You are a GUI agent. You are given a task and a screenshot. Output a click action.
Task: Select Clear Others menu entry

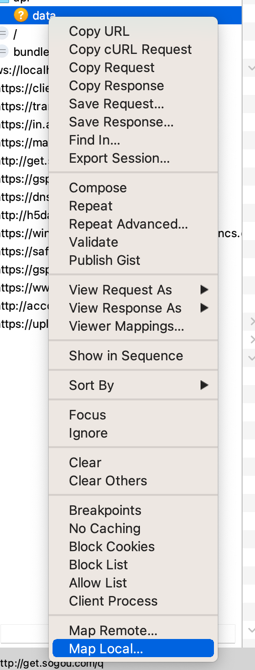click(x=108, y=481)
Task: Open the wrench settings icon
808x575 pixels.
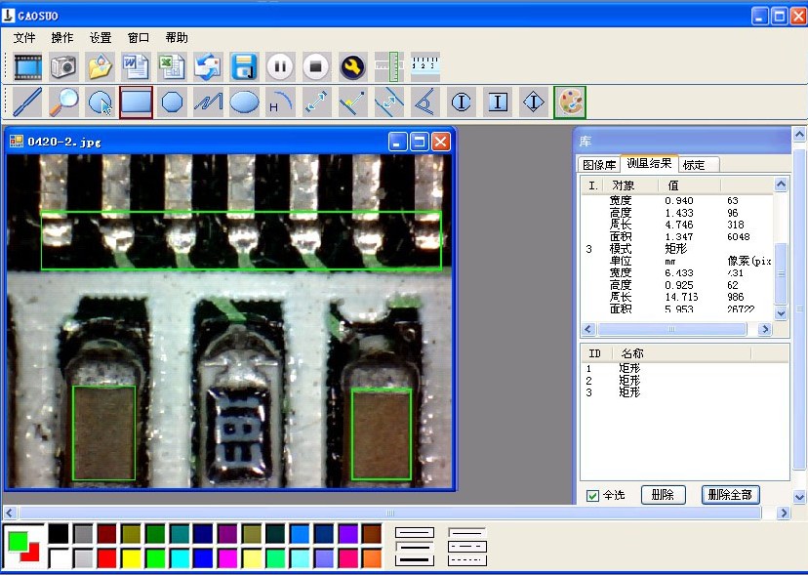Action: (x=353, y=66)
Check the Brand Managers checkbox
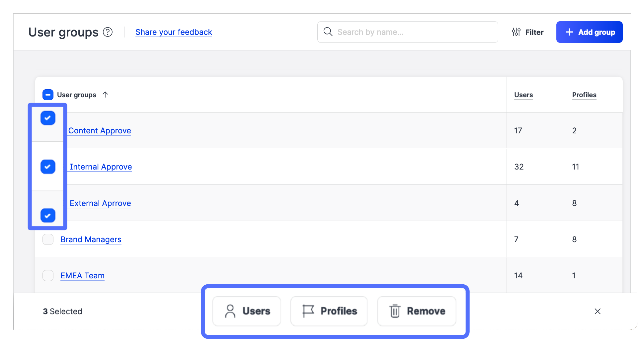Screen dimensions: 644x353 click(48, 240)
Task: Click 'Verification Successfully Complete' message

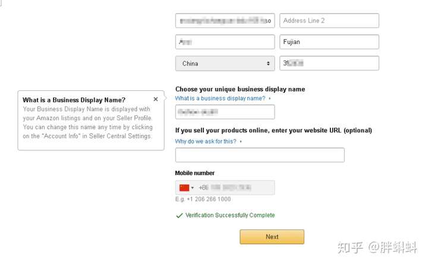Action: (230, 215)
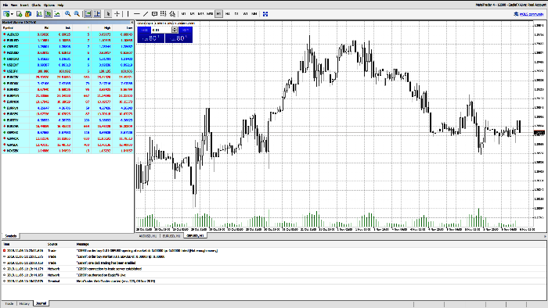Toggle the auto scroll chart button

pos(88,13)
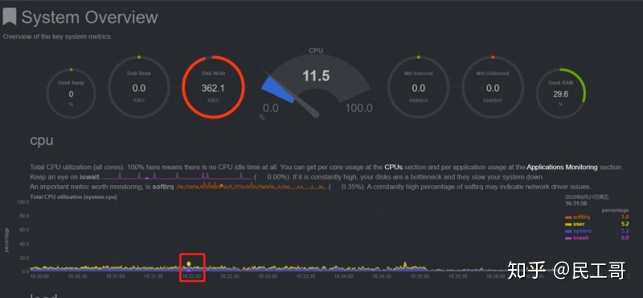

──────────

How to complete this task:
Repeat the records above exactly, leaving out any pictures they contain.

Result of the exercise:
You are a GUI agent. You are given a task and a screenshot. Output a click action.
Task: Select Clear Others menu entry

click(x=108, y=481)
Task: Open the wrench settings icon
808x575 pixels.
Action: (x=353, y=66)
Check the Brand Managers checkbox
Screen dimensions: 644x353 click(48, 240)
Task: Click 'Verification Successfully Complete' message

Action: (230, 215)
Toggle the auto scroll chart button

pos(88,13)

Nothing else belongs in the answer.